Sentiamo parlare di superbia e forse ci immaginiamo un agire dispotico, vessatorio: la folla che acclama e il vincitore che passa, come un imperatore romano, piegando il capo sotto gli archi trionfali, per timore di urtarvi la fronte gloriosa.

Dobbiamo essere realisti: tale genere di superbia trova posto soltanto in una fantasia malata. Dobbiamo lottare contro altre forme, più sottili, più frequenti: l'orgoglio di anteporre la propria eccellenza a quella del prossimo; la vanità nelle conversazioni, nei pensieri e nei gesti; una suscettibilità quasi morbosa, che si offende per parole e azioni del tutto inoffensive.

Queste sì che possono essere, e sono, tentazioni comuni. Ci si considera il sole, il centro di coloro che ci sono accanto; tutto deve ruotare intorno a noi. Non è raro che si ricorra, con smania morbosa, a simulare dolore, tristezza, malattia, perché gli altri si prendano cura di noi e ci vezzeggino.

La maggior parte dei conflitti che sorgono nella vita interiore di molte persone, sono un prodotto dell'immaginazione: «Che cosa hanno detto, che cosa penseranno, come mi considerano…». E la povera anima soffre, per triste vanità, a causa di sospetti infondati. In questa avventura disgraziata, la sua amarezza è continua, ed è causa di disagio per gli altri: tutto questo accade perché non sa essere umile, perché non ha imparato a dimenticare se stessa e a darsi, generosamente, al servizio degli altri per amore di Dio.

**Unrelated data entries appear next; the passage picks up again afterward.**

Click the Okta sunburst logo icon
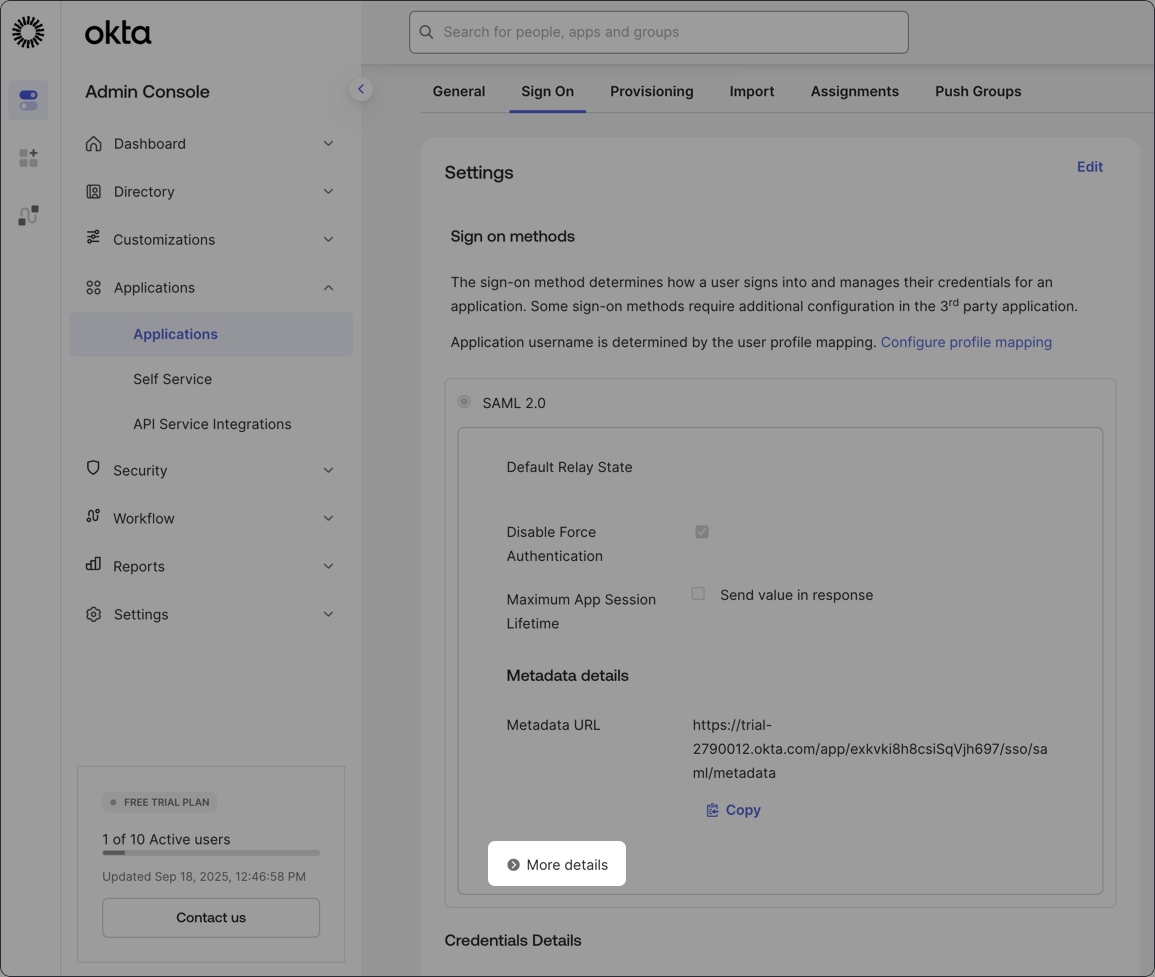Image resolution: width=1155 pixels, height=977 pixels. pyautogui.click(x=28, y=32)
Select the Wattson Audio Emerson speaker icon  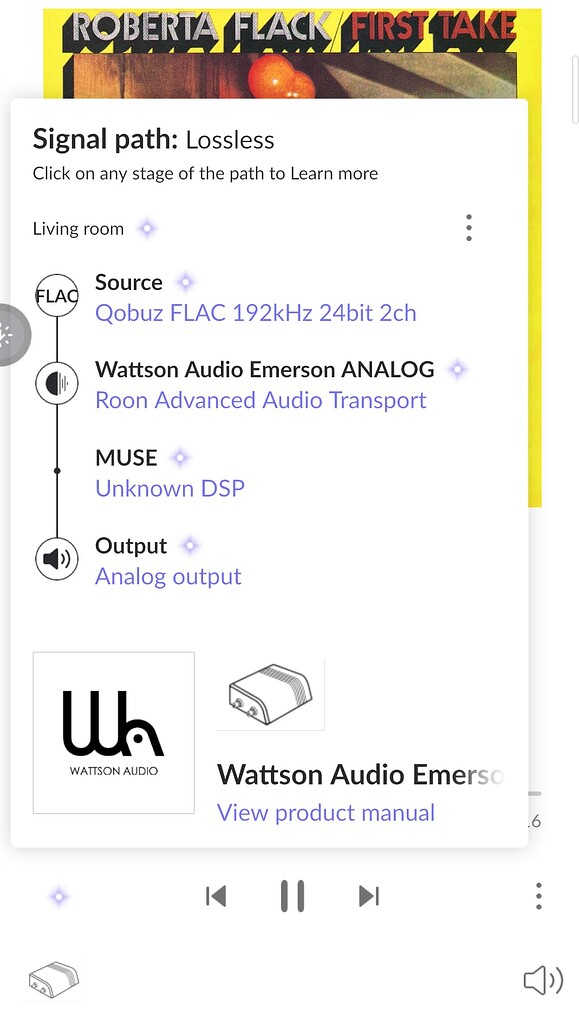pos(56,383)
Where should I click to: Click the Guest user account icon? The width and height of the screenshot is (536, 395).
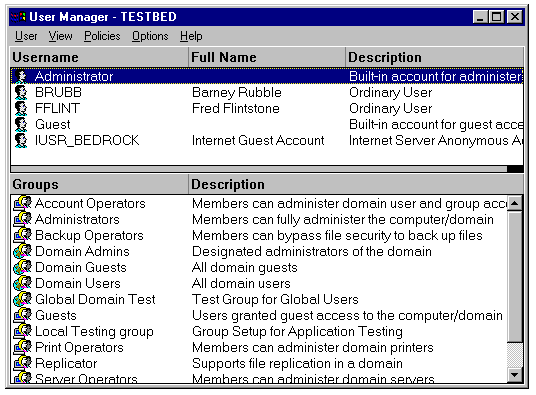21,125
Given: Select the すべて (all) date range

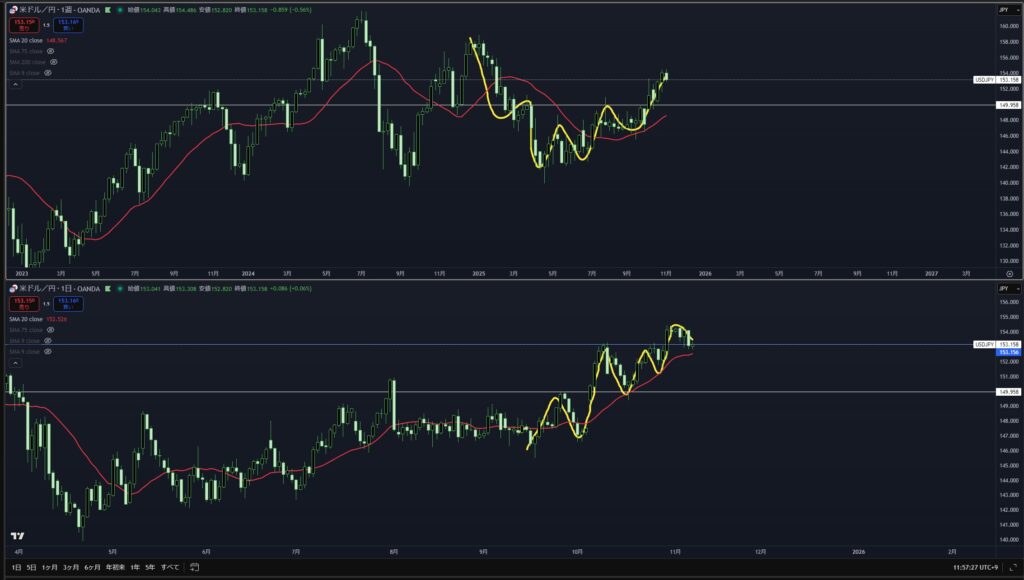Looking at the screenshot, I should (170, 567).
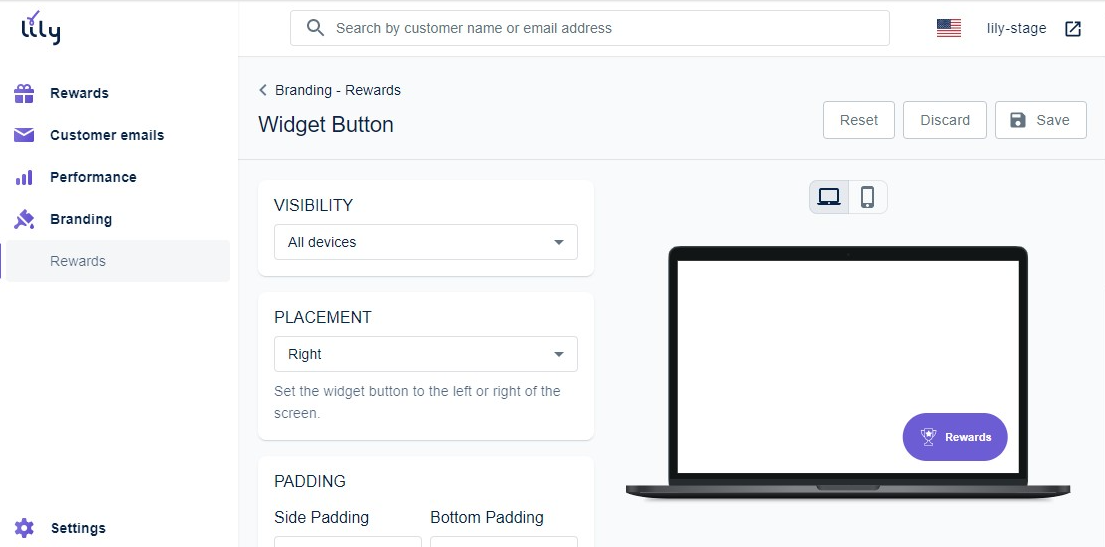The image size is (1105, 547).
Task: Click the Rewards gift icon in sidebar
Action: tap(25, 93)
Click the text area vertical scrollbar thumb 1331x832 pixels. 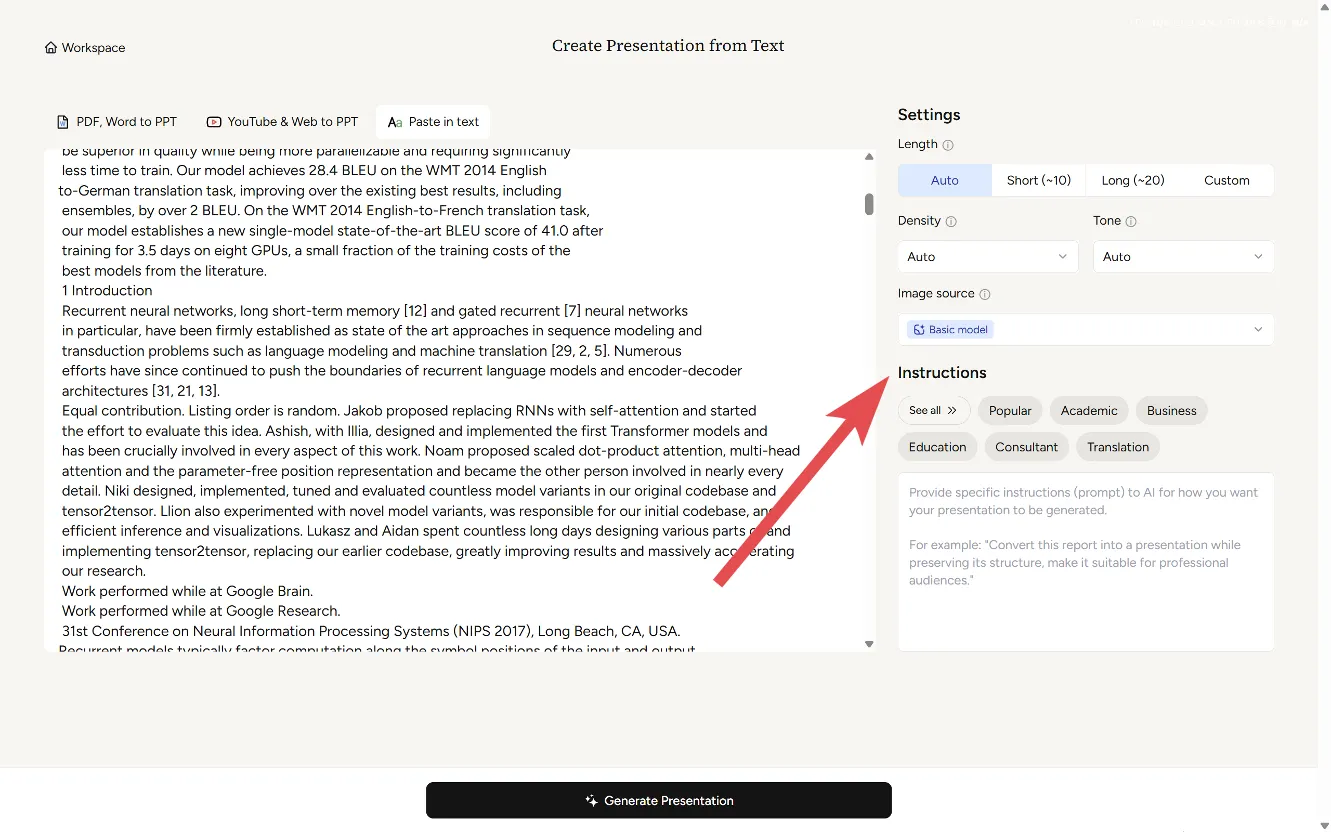[869, 204]
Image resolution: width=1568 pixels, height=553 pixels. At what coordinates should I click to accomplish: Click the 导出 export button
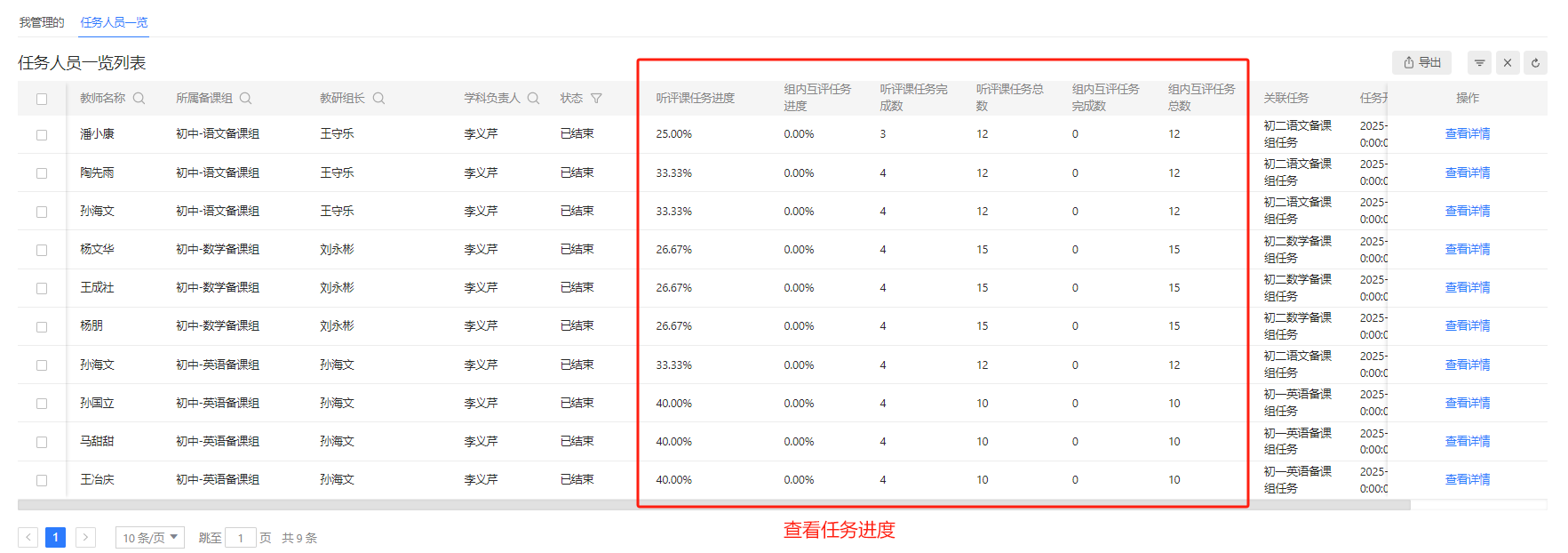(1421, 63)
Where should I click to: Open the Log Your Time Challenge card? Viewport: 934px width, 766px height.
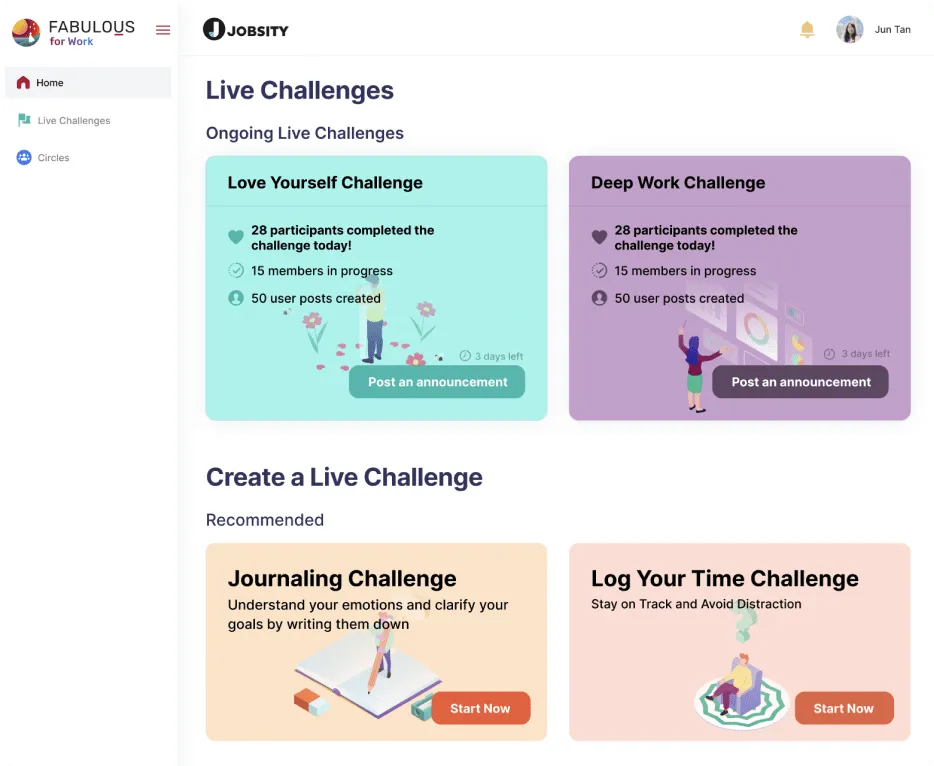739,642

Liberami dall'uomo iniquo e fallace (cfr Sal 42, 1 [Graduale della Messa]) che è in me. Ancora una volta il testo della Messa ci parla della 'divinizzazione buona': esso mette in evidenza ai nostri occhi la pasta cattiva di cui siamo fatti, con le sue malvagie inclinazioni; poi ci esorta ad esclamare: Emitte lucem tuam (Sal 42, 3 [Graduale della Messa]), fa' splendere la tua luce e la tua verità; siano esse a guidarmi al tuo monte santo. Non mi rincresce dirvi che mi sono commosso recitando le parole del graduale.

Come dobbiamo comportarci per ottenere 'la divinizzazione buona'? Nel Vangelo leggiamo che Gesù non voleva più andare per la Giudea, perché i Giudei cercavano di ucciderlo (Gv 7, 1). Lui, che con un atto della sua volontà poteva distruggere i suoi nemici, non rifugge invece i mezzi umani. Lui, che era Dio e a cui bastava una decisione per cambiare le circostanze, ci ha lasciato una lezione incantevole: non andò in Giudea. I suoi fratelli gli dissero: «Parti di qui e va' nella Giudea perché anche i tuoi discepoli vedano le opere che fai» (Gv 7, 3). Desideravano che desse spettacolo. Non vedete che è tutta una lezione sulla 'divinizzazione buona' e su quella 'cattiva'?

Divinizzazione buona: Confidino in te — canta l'offertorio — quanti conoscono il tuo nome, perché non abbandoni chi ti cerca, Signore (Sal 9, 11). E tutto è gioia in questo vaso di terracotta pieno di punti, perché Egli non dimentica il grido degli afflitti (Sal 9, 13), la preghiera degli umili.